* [Work instructions]:
Transcribe the stretch of entries below from the line with "642x619 pixels. Task: Click" through the line with "Click the School of Physics affiliation text", exactly and with both ends included; leave out all other lines.

::::::::

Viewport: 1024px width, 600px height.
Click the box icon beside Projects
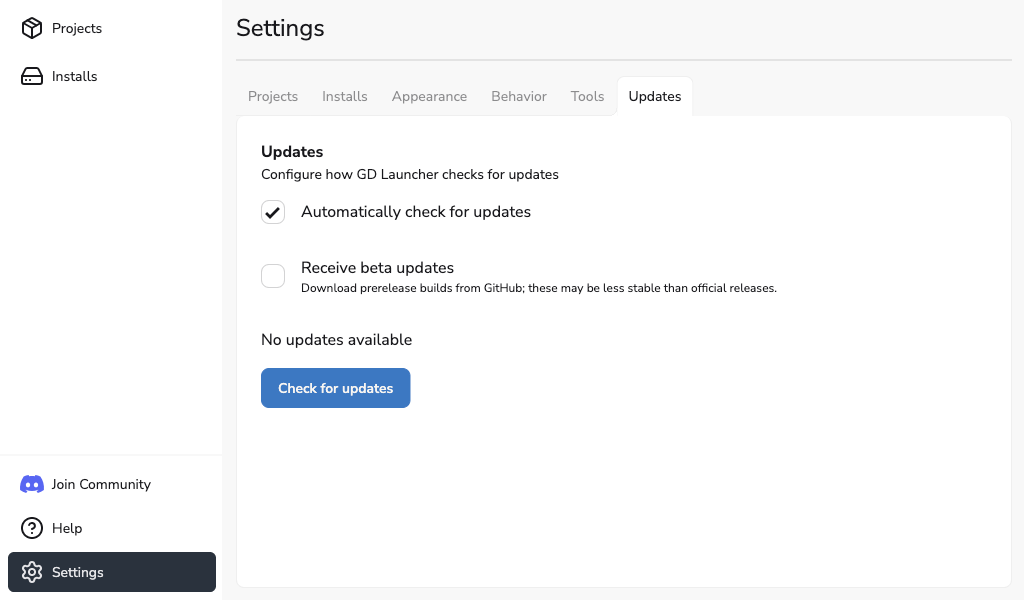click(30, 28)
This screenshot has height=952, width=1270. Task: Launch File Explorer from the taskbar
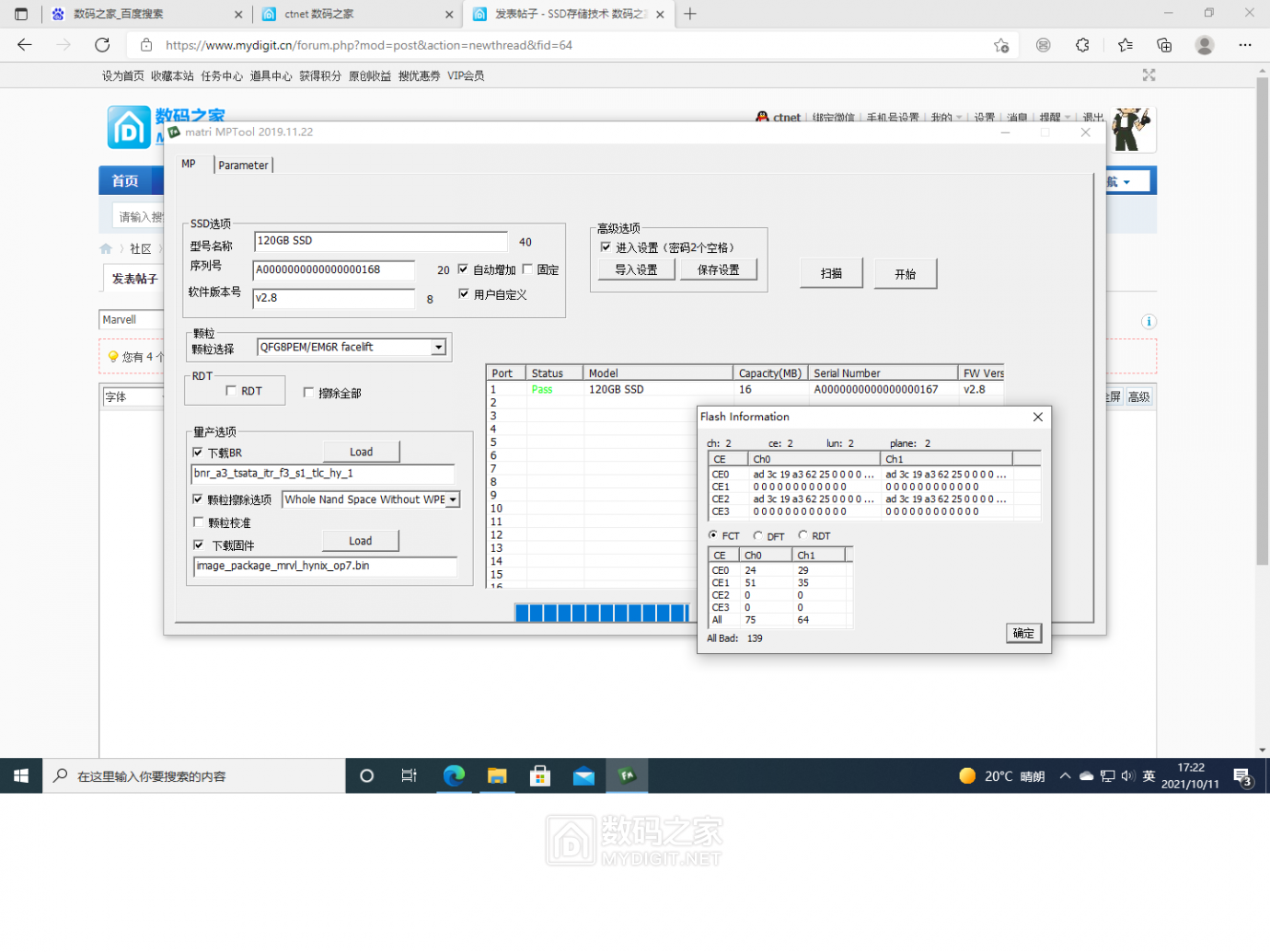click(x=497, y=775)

::::::::

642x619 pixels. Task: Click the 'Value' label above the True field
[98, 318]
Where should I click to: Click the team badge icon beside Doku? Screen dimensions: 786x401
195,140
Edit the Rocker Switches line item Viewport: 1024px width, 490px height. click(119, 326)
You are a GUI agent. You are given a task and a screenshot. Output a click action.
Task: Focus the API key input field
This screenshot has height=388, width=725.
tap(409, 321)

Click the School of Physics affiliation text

::::::::

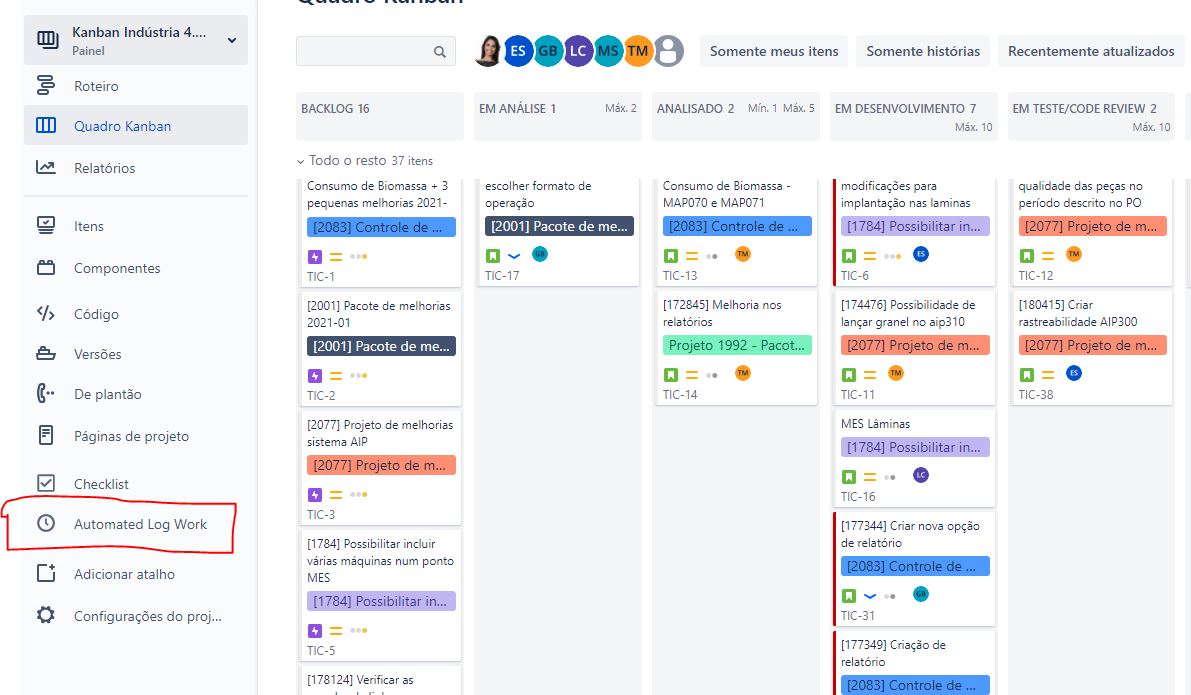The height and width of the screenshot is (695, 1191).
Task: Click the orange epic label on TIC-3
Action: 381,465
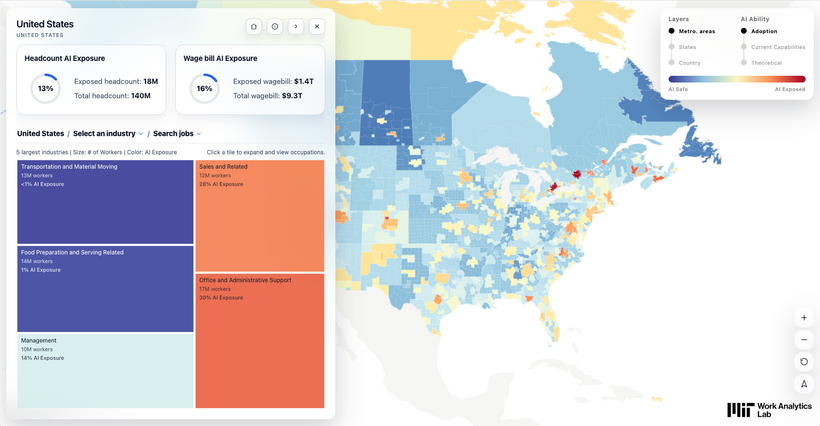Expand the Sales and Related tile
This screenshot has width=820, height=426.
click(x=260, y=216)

::::::::

* [Solved exercise]:
642x619 pixels. Task: Click the 'Value' label above the True field
[98, 318]
Where should I click to: Click the team badge icon beside Doku? Screen dimensions: 786x401
195,140
Edit the Rocker Switches line item Viewport: 1024px width, 490px height. click(119, 326)
You are a GUI agent. You are given a task and a screenshot. Output a click action.
Task: Focus the API key input field
This screenshot has height=388, width=725.
tap(409, 321)

Click the School of Physics affiliation text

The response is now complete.